Near field versus far field in radiative heat transfer between two-dimensional metals

Using the standard fluctuational electrodynamics framework, we analytically calculate the radiative heat current between two thin metallic layers, separated by a vacuum gap. We analyze different contributions to the heat current (traveling or evanescent waves, transverse electric or magnetic polarization) and reveal the crucial qualitative role played by the dc conductivity of the metals as compared to the speed of light. For poorly conducting metals, the heat current may be dominated by evanescent waves even when the separation between the layers greatly exceeds the thermal photon wavelength, and the coupling is of an electrostatic nature.
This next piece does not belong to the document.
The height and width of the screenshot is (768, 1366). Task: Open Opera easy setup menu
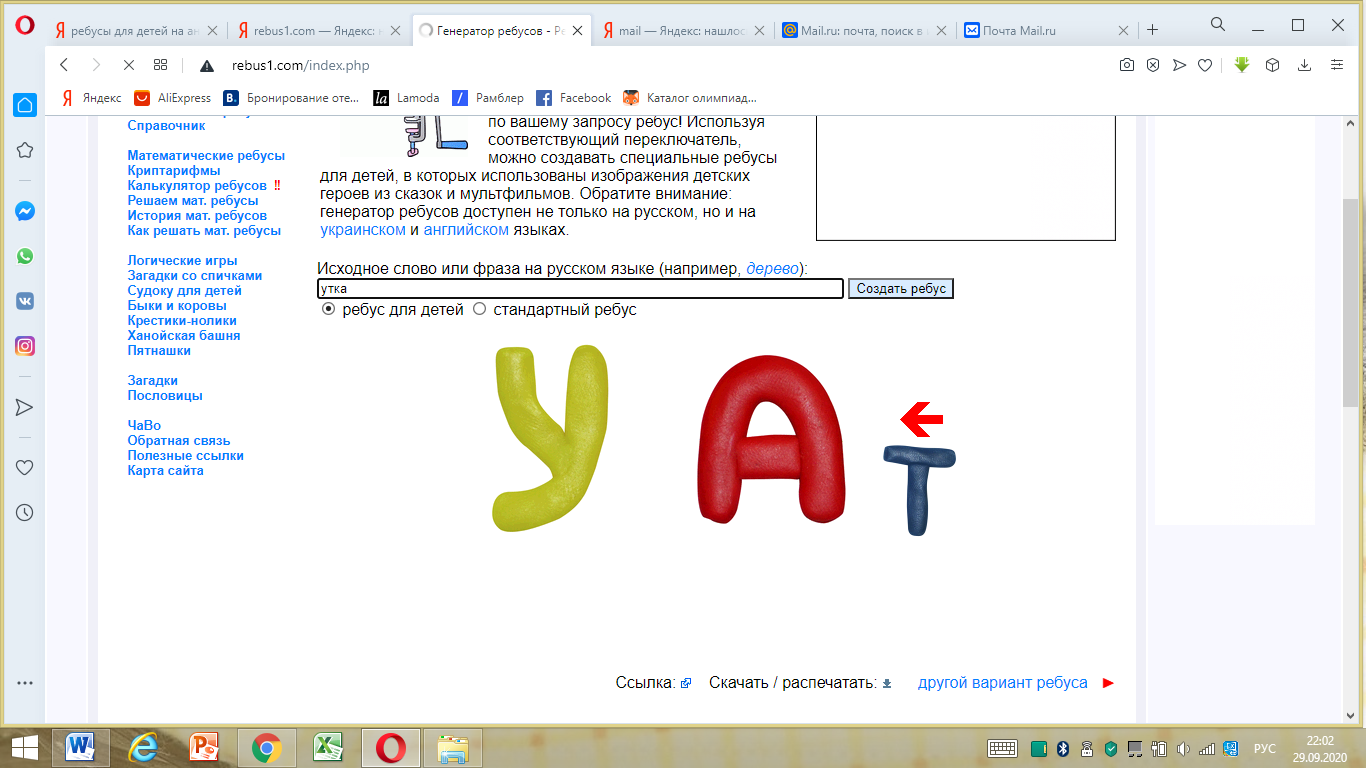tap(1337, 65)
For well-conducting metals, the evanescent contribution dominates at separations smaller than the thermal wavelength and is mainly due to magnetostatic coupling, in agreement with earlier works on bulk metals.

Automated summary

In this study, the radiative heat current between two thin metallic layers separated by a vacuum gap was analytically calculated using the standard fluctuational electrodynamics framework. The role of dc conductivity of the metals compared to the speed of light in determining the heat current was identified, with different behaviors observed for poorly conducting metals versus well-conducting metals. Evanescent waves and their dominant role in heat current contributions were discussed in relation to the separation distance between the layers and the thermal wavelength.